Honestly . . . not quite sure what to make of Psalm 88. The Psalm’s title says it’s a song . . . but what a sad song. Written by Heman the Ezrahite, a son of Korah, it was given to the choirmaster. I can only imagine how much fun (not) it was to practice this dirge. I’m guessing the basses got a lot of work and that there was a lot of brushing up on minor chord harmonizing. But no matter how you carried the melody, no joy. Just a sad song.
Assuming that he’s writing out of firsthand experience, the songwriter says that his soul “is full of troubles” (v.3). That he was a man of “no strength,” like one who was nearing death (v.4-5). His companions shun him (v.8) . . . his eyes grow dim with sorrow (v. 9a). He feels the crushing hand of God’s displeasure and wrath upon himself (v.7), and feels that God has cast his soul way, hiding His eyes from looking upon His servant (v. 14).
Afflicted and close to death from my youth up, I suffer Your terrors; I am helpless. Your wrath has swept over me; Your dreadful assaults destroy me. (Psalm 88:15-16 ESV)
Heavy sigh! Whatever it is this composer was remembering or relating to, it was absolutely miserable. And you read all 18 verses and it doesn’t get better. No happy ending. So what’s the deal?
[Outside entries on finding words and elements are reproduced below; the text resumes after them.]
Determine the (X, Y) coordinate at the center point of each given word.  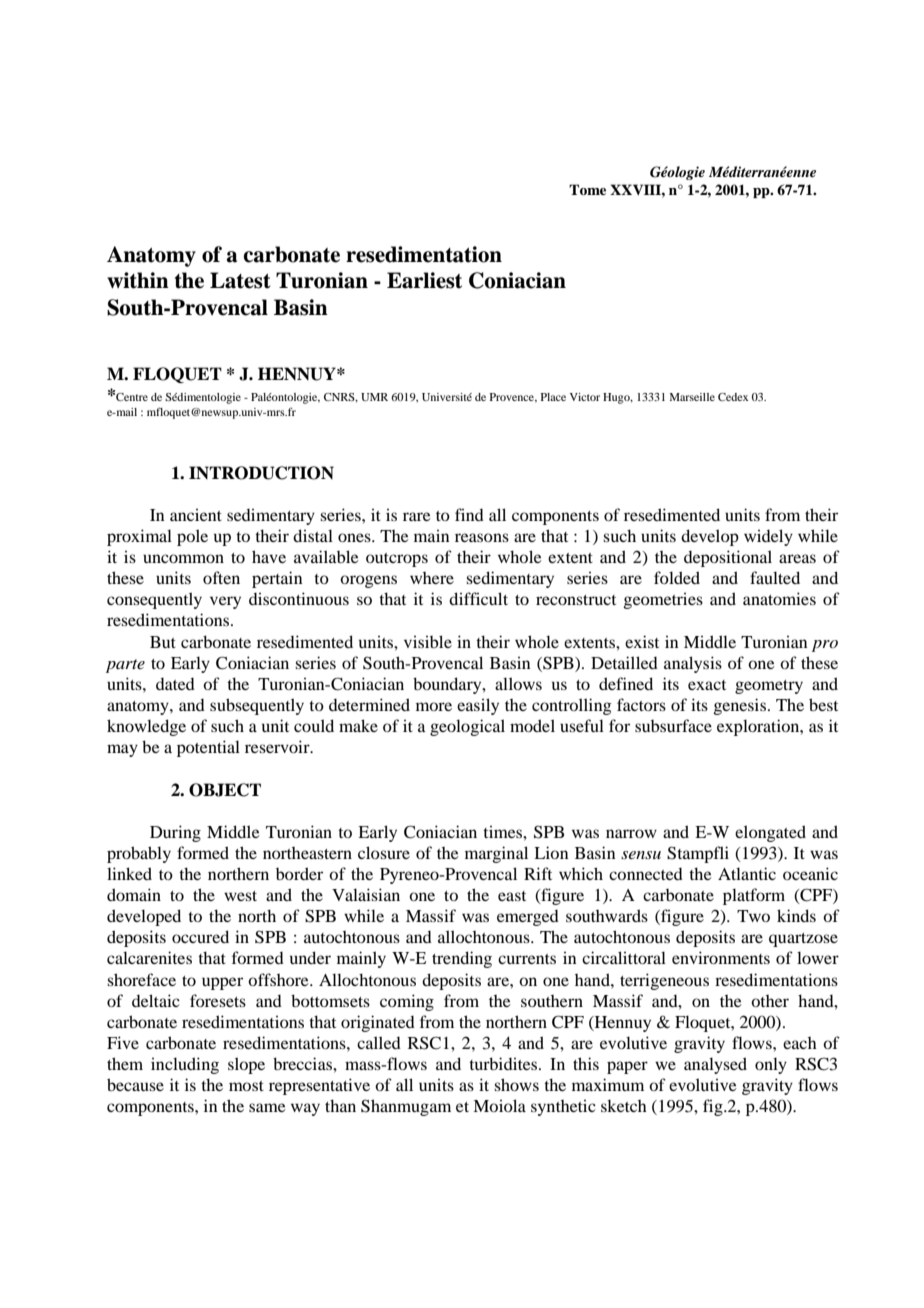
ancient (196, 515)
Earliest (424, 280)
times (503, 832)
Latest (240, 280)
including (185, 1065)
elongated (770, 833)
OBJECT (225, 790)
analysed (715, 1065)
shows (516, 1084)
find (469, 514)
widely (768, 537)
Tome (587, 189)
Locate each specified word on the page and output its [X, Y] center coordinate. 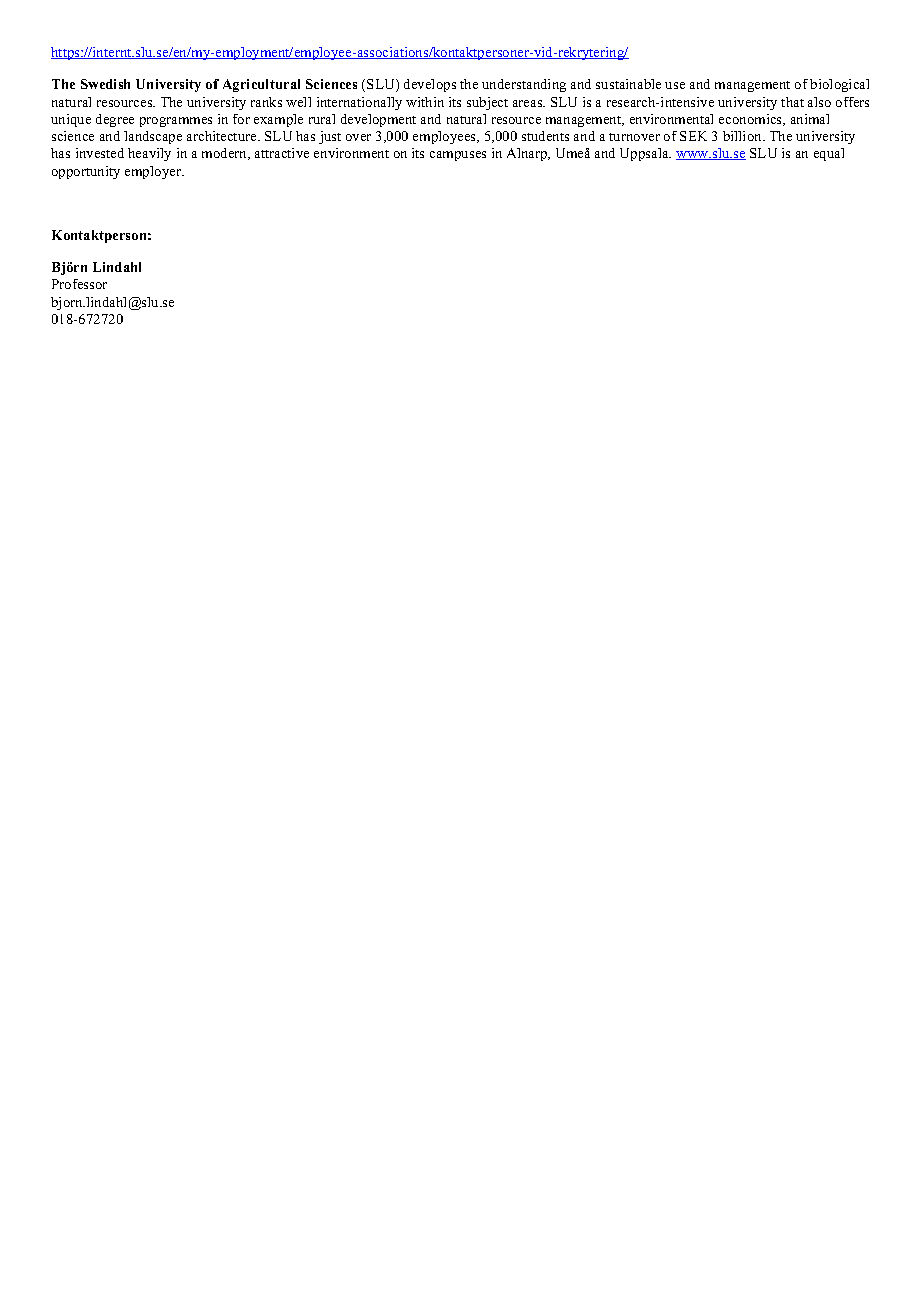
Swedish [105, 84]
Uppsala [645, 154]
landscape [153, 137]
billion [743, 136]
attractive [282, 153]
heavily [149, 154]
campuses [458, 156]
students [545, 136]
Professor [79, 284]
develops [430, 85]
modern [226, 154]
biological [839, 85]
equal [829, 154]
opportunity [86, 172]
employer [154, 172]
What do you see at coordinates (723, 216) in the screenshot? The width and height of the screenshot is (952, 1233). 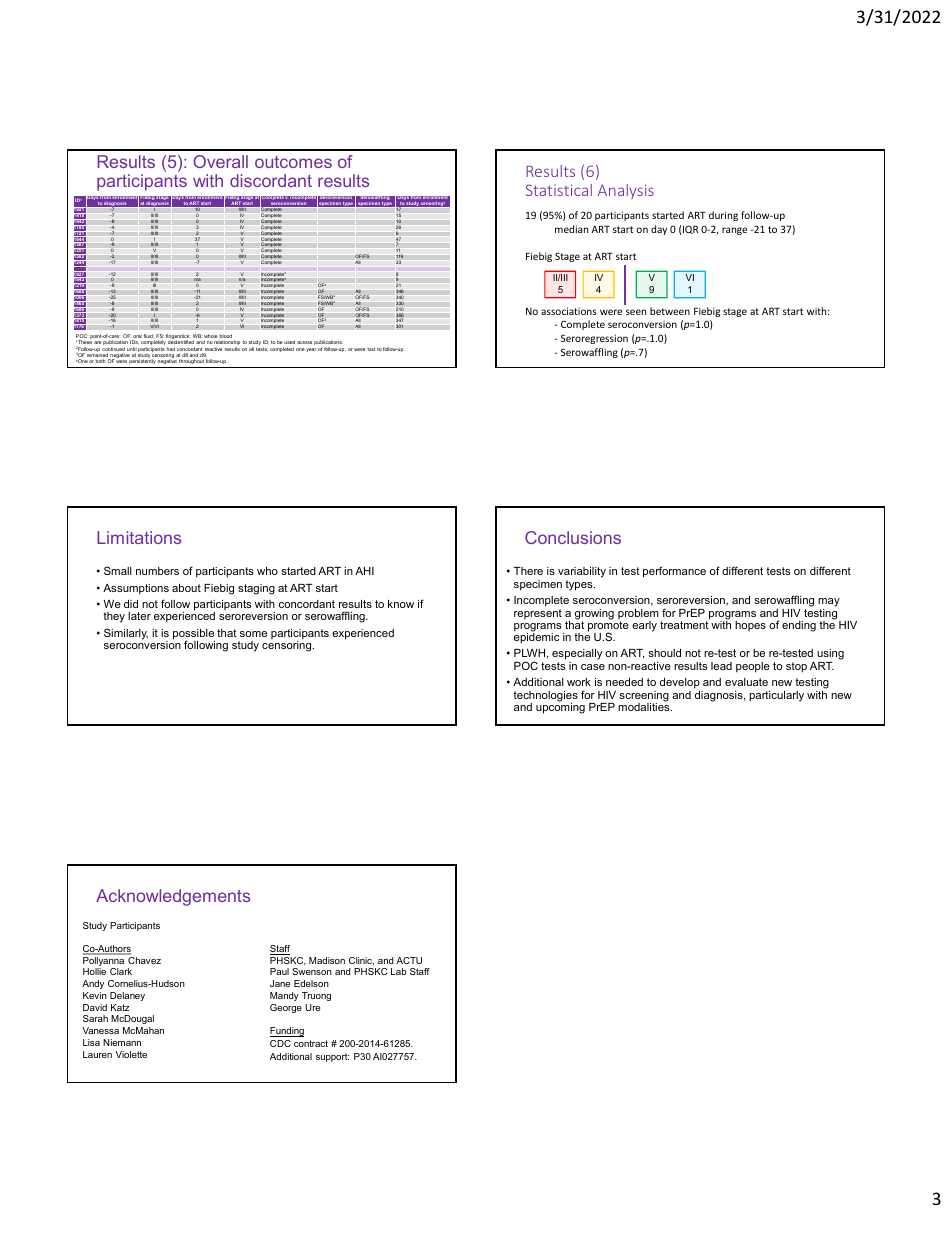 I see `during` at bounding box center [723, 216].
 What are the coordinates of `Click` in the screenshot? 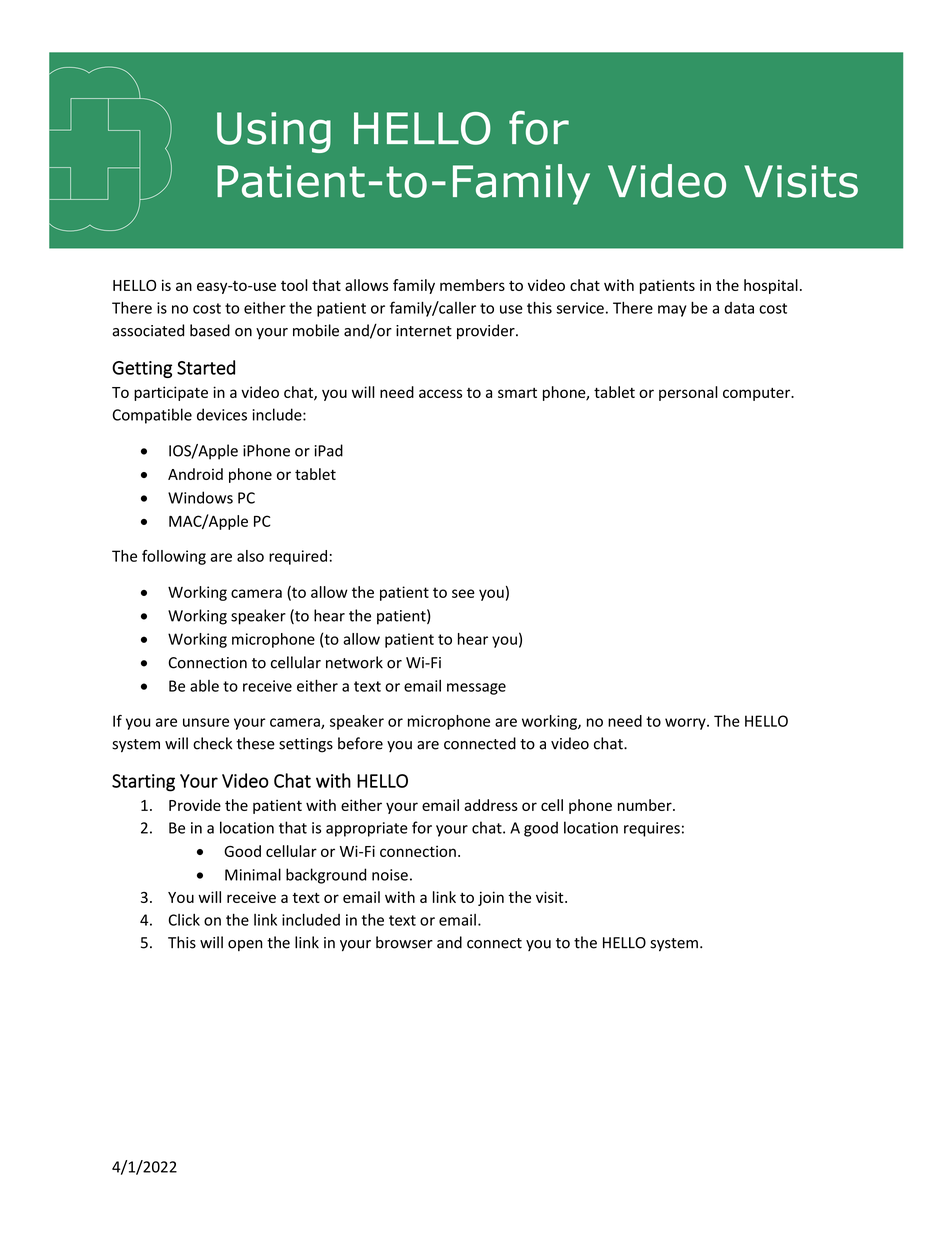 It's located at (184, 920).
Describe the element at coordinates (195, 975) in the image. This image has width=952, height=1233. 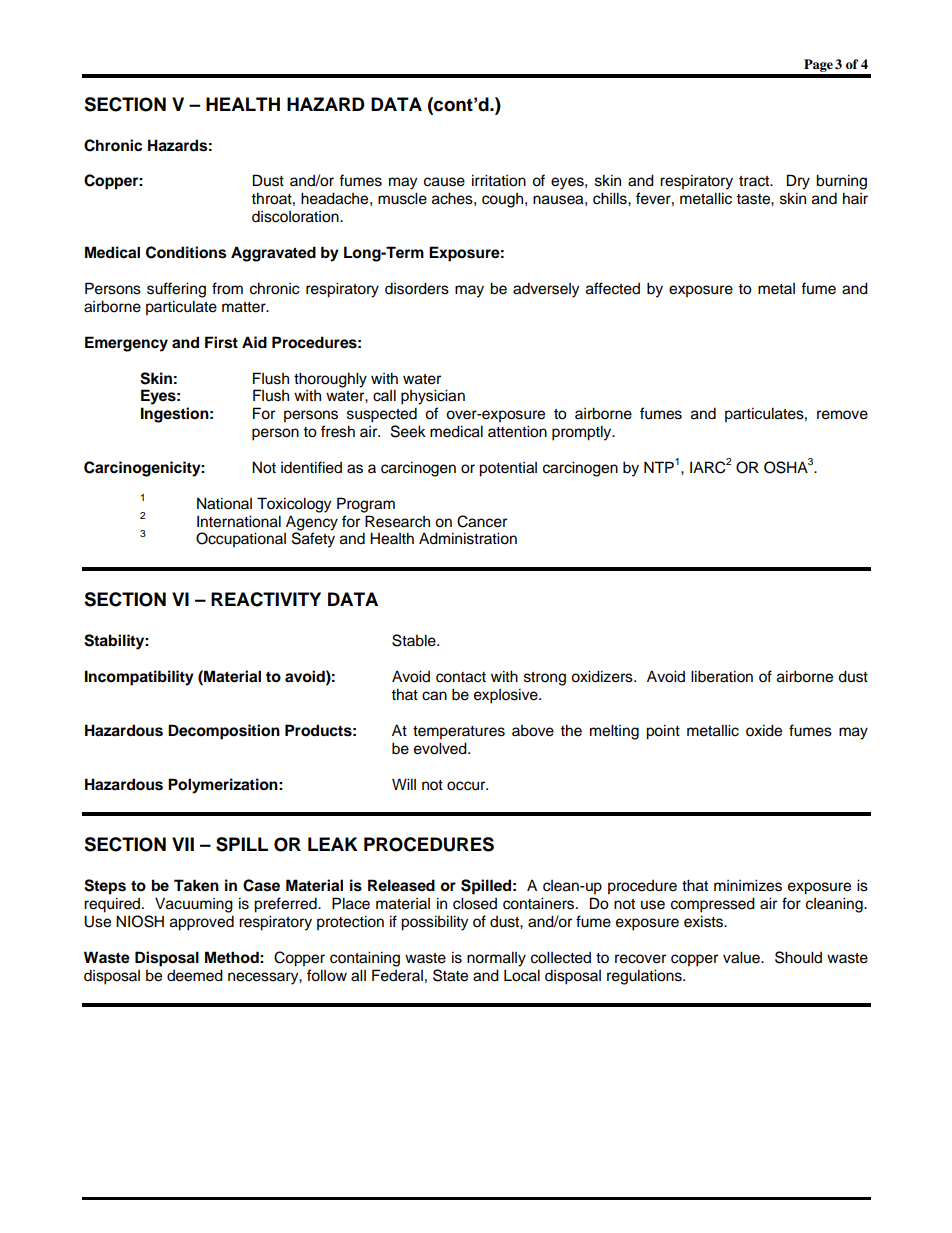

Here’s the deal, the lyrics are a prayer. A prayer to the living God. A prayer founded on the belief that this God hears and that He acts upon what He hears. This is not a lament intended to be sung into an empty room, the words echoing hopelessly off the walls, the sentiments expressed with no thought that they will go beyond the ceiling. Instead, it is written with the intent it will reach into heaven itself. Written for a choir, but directed to an Audience of One who is enthroned in Majestic glory and intimately aware of, and interested in, the affairs of His people. Sung to One who is able to deliver.
O LORD, God of my salvation; I cry out day and night before You. Let my prayer come before You; incline Your ear to my cry! (Psalm 88:1-2 ESV)
Repeatedly this sad song comes back to the chorus of crying out.
Every day I call upon You, O LORD; I spread out my hands to You . . .
But I, O LORD, cry to You; in the morning my prayer comes before You.
(Psalm 88:9b, 13 ESV)
No resolution found in this sad song . . . no joy realized . . . no happy ending in sight. Just a faith driven determination to bring his situation, and his sadness, before the God in whom he trusts. And sometimes, I’m thinking, that’s all you can do with a circumstance that makes no sense and hurts so much. It brings to mind something I read years ago by Chuck Swindoll. When the landing gear won’t come down, and the plane has been readied for a crash landing, . . . when final descent begins, “If you believe in God you should commence prayer (click here to see the full article).
Prayer . . . it’s what the sad song demands . . . it’s the only response warranted by a desperate situation. Reminds us of a God who’s in control. A God who is love. A God, though His ways and thoughts are beyond our understanding, has determined to intricately weave Himself into our world through His Son. A God, who invites us to confidently draw near to His throne of grace that we might know the abundance of His mercy “and find grace to help in time of need” (Heb. 4:16).
Sometimes you just gotta keep on believing . . . and keep on singing . . . even when it’s a sad song.
Sung by His grace . . . sung for His glory.